Read The Magister (Earthkeep) Online
Authors: Sally Miller Gearhart
Oh yes, she thought, I used to. Forty years ago.
Deliberately she concentrated on the wooden windchimes, bringing herself into their resonances.
"Good,"
said her voice.
"Now stay there. Hold with the chimes."
Then, unbidden and in spite of her focus, the old sweet taste came, cloying and insistent.
"Listen!"
Heavily she shifted her attention back to the chimes, sucking in their sounds, willing them to fill her universe.

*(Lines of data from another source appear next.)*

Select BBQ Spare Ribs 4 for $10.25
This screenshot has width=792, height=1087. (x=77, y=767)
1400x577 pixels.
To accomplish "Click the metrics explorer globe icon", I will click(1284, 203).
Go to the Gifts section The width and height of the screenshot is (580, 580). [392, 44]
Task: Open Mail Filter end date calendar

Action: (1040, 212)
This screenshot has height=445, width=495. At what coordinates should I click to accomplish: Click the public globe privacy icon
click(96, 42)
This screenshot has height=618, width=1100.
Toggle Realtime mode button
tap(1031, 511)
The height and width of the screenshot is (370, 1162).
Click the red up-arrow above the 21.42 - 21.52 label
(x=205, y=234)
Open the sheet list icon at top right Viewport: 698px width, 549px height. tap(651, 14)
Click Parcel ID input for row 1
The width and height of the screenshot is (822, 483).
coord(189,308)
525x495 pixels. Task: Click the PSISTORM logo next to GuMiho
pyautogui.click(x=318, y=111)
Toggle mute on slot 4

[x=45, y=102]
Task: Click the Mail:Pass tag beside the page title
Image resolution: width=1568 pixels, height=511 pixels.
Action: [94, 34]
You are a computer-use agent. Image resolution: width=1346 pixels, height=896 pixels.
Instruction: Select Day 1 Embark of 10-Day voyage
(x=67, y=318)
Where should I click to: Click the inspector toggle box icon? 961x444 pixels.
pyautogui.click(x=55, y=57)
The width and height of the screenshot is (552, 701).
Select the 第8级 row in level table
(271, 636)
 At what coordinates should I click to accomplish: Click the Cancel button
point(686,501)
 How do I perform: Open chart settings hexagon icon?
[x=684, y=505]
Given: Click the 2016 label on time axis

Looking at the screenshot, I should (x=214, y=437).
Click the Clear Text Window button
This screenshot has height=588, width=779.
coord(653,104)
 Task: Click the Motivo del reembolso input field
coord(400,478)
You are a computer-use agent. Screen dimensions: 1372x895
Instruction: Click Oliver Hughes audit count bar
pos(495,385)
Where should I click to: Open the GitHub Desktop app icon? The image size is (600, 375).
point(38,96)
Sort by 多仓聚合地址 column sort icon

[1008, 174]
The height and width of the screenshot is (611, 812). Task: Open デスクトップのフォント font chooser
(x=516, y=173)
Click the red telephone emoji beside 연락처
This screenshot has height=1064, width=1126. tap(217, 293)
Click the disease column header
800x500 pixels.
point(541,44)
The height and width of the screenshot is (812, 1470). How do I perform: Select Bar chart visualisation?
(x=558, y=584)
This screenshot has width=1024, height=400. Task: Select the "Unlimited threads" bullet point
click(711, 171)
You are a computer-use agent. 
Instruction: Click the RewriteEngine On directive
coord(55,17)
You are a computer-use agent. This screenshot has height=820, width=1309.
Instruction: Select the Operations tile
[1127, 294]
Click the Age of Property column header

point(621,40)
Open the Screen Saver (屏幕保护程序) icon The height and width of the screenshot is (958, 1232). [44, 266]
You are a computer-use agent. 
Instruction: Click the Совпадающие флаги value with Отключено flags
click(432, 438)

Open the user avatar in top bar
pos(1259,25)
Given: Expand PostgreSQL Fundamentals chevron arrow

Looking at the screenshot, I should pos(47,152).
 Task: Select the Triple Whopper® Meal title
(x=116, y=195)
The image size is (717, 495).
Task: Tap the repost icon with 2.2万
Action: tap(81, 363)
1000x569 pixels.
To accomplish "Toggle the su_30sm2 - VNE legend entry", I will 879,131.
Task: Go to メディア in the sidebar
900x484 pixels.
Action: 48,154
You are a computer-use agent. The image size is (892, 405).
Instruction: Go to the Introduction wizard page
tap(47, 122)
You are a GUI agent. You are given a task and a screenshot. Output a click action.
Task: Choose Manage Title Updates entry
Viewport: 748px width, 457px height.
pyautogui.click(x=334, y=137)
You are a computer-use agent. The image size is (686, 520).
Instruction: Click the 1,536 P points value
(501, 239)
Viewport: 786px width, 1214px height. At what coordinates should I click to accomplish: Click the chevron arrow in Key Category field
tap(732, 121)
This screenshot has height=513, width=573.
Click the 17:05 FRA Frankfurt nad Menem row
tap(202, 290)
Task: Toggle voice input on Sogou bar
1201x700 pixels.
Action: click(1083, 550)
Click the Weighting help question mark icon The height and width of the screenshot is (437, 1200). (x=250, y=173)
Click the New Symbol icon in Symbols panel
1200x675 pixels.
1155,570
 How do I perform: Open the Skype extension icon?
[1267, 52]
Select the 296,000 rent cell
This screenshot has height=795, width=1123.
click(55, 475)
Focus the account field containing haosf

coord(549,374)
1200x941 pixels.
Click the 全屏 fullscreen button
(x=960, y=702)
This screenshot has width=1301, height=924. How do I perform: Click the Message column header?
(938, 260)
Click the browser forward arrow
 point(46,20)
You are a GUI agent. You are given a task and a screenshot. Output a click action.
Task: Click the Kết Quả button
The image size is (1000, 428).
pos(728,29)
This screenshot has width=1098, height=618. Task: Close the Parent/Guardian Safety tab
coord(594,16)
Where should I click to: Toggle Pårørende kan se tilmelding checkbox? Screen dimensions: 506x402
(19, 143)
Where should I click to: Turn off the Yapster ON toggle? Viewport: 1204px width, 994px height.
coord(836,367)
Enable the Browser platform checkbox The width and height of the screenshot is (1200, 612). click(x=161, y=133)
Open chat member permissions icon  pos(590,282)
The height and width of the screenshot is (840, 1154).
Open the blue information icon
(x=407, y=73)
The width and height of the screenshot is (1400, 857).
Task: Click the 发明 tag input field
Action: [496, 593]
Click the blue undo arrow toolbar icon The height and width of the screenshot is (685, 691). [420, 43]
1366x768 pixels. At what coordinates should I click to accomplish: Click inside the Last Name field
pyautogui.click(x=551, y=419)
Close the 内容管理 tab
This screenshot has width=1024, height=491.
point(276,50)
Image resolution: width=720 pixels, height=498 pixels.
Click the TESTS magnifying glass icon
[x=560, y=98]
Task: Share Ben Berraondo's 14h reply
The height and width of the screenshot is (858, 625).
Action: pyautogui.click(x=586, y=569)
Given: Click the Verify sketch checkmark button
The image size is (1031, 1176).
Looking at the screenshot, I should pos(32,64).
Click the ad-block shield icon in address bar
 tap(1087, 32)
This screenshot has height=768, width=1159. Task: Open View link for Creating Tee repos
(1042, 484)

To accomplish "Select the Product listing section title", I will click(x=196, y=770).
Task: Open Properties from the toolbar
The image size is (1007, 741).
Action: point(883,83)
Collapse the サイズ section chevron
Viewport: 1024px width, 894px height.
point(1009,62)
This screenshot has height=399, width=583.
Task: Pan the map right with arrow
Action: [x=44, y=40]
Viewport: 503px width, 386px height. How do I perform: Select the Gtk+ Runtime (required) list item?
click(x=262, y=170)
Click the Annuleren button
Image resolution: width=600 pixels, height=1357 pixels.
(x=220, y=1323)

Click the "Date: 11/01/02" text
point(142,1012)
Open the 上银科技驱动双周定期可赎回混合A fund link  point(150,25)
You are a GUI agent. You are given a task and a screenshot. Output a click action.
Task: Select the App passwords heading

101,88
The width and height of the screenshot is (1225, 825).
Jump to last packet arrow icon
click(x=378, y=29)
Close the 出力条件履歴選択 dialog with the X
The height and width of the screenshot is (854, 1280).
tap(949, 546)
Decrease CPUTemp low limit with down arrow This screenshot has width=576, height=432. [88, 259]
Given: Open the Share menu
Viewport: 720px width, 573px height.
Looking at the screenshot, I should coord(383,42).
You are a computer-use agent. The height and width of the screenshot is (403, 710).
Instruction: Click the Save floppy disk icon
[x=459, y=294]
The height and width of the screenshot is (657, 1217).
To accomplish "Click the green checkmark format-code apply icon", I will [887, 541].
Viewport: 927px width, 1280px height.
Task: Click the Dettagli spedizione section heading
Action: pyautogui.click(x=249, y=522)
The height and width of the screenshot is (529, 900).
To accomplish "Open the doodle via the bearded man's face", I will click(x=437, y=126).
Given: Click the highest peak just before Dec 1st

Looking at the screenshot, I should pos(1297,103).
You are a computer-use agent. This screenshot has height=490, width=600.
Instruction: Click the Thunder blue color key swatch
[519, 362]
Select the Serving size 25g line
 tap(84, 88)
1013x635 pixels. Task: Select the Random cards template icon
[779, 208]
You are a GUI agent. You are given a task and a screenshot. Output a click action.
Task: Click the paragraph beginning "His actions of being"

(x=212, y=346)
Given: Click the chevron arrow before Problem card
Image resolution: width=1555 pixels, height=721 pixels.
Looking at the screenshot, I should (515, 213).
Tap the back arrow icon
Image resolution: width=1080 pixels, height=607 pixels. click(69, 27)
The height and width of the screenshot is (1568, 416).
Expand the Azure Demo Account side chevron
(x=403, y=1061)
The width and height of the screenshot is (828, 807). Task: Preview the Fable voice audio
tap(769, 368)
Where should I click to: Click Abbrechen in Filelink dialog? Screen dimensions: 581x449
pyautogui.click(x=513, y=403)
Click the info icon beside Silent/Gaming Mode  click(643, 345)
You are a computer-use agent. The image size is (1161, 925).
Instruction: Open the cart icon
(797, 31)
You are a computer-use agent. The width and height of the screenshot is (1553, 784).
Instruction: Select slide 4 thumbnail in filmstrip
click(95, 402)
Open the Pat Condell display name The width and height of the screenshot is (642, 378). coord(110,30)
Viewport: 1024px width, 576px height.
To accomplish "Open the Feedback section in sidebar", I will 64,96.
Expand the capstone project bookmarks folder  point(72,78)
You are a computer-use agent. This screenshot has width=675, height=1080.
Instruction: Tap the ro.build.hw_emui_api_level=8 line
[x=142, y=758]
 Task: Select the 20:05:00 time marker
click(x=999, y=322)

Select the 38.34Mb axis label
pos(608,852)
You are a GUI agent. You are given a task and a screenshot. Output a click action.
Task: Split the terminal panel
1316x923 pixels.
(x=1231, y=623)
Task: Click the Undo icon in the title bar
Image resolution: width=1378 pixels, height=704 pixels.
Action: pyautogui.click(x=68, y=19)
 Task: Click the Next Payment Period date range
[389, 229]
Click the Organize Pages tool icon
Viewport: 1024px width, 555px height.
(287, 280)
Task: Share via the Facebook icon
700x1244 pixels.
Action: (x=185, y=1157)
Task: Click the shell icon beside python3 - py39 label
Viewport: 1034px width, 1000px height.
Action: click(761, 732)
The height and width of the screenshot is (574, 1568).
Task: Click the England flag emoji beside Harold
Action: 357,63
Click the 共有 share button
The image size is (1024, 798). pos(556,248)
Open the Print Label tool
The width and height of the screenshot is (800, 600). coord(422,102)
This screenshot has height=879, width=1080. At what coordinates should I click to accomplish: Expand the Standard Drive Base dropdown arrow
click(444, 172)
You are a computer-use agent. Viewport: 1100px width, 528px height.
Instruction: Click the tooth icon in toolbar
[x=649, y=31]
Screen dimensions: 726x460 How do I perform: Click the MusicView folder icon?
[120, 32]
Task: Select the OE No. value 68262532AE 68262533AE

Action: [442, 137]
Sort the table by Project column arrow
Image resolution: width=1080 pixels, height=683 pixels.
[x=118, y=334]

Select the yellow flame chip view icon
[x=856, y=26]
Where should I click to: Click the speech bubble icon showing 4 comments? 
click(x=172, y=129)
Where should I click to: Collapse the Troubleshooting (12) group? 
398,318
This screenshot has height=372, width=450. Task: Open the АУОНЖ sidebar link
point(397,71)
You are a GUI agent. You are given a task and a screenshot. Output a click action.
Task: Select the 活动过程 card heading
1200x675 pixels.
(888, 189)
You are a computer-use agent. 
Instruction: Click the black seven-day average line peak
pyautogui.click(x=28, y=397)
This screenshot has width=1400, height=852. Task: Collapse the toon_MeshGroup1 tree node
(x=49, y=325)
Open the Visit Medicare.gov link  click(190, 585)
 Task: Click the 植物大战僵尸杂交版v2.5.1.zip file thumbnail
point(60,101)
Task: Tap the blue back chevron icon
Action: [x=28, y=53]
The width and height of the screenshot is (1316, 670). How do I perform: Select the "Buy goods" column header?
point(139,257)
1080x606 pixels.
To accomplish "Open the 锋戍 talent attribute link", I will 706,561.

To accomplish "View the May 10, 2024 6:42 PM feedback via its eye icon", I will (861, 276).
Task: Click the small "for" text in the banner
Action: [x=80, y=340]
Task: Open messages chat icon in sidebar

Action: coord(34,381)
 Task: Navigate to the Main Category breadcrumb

But in the next instant she knew there was no escape. Not when the head-to-toe blasts of sweat had begun, not when her body started its old familiar arching upward, navel to the sky, not when she moved like a dutiful slave into her curving backbone as it completed its inexorable rounding and stiffening. Its arch fitted her like an old pair of shoes. This daemon had slept for decades, dreaming of the time when it could again be the companion of her nights and days. She was completely in the arch now, surrendered to its stasis, braced on her shoulders and heels, in full-body paralysis. And there they went, her eyes, backward into her skull, back, back. . .
In her last moment before total darkness and the convulsions that were sure to come, she remembered to tuck her tongue behind her lower teeth.
* * * * * * *
"She's eased," Dicken said. "She'll be okay after some rest."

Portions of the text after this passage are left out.